#### Task
Starting at the line where "You are a computer-use" occurs, reproduce each line through the end of the entries below exactly. Omit every picture.

#### Supplied material

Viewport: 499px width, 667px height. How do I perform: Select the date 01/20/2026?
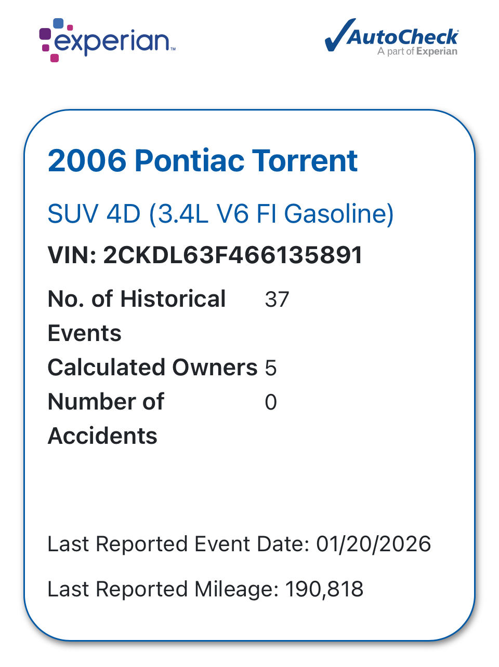pos(373,544)
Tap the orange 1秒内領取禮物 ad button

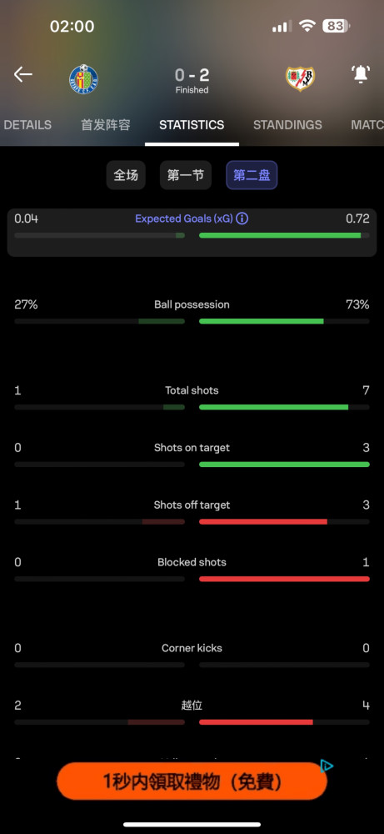(192, 781)
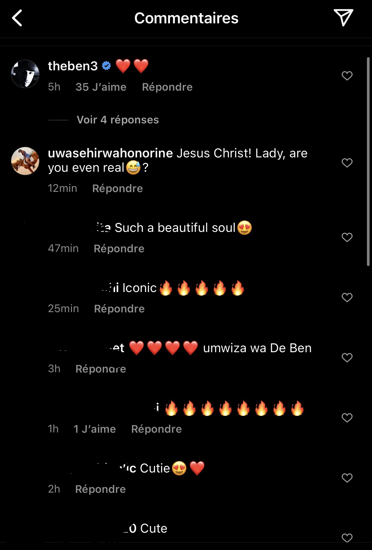This screenshot has height=550, width=372.
Task: Reply to the 12min old comment
Action: coord(117,189)
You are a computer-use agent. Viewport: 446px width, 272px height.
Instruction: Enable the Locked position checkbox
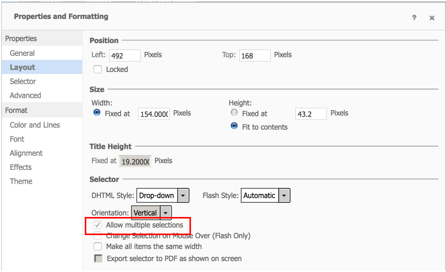(x=98, y=69)
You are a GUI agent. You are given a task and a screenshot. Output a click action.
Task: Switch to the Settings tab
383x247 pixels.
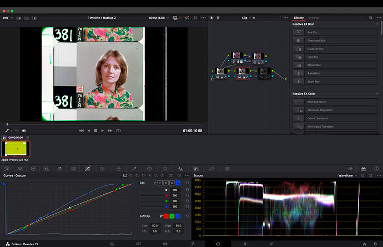pos(314,18)
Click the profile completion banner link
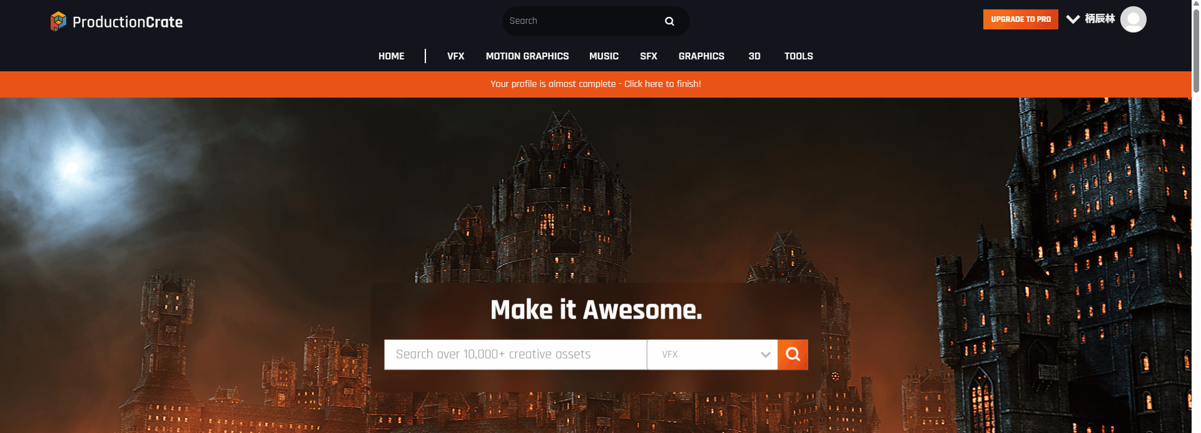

#### Result of this exercise
You are a computer-use agent. Viewport: 446px width, 272px height.
Instruction: Enable the Locked position checkbox
(x=98, y=69)
You are a GUI agent. You are given a task and a screenshot. Output a click action.
Task: Switch to the Settings tab
383x247 pixels.
pos(314,18)
Click the profile completion banner link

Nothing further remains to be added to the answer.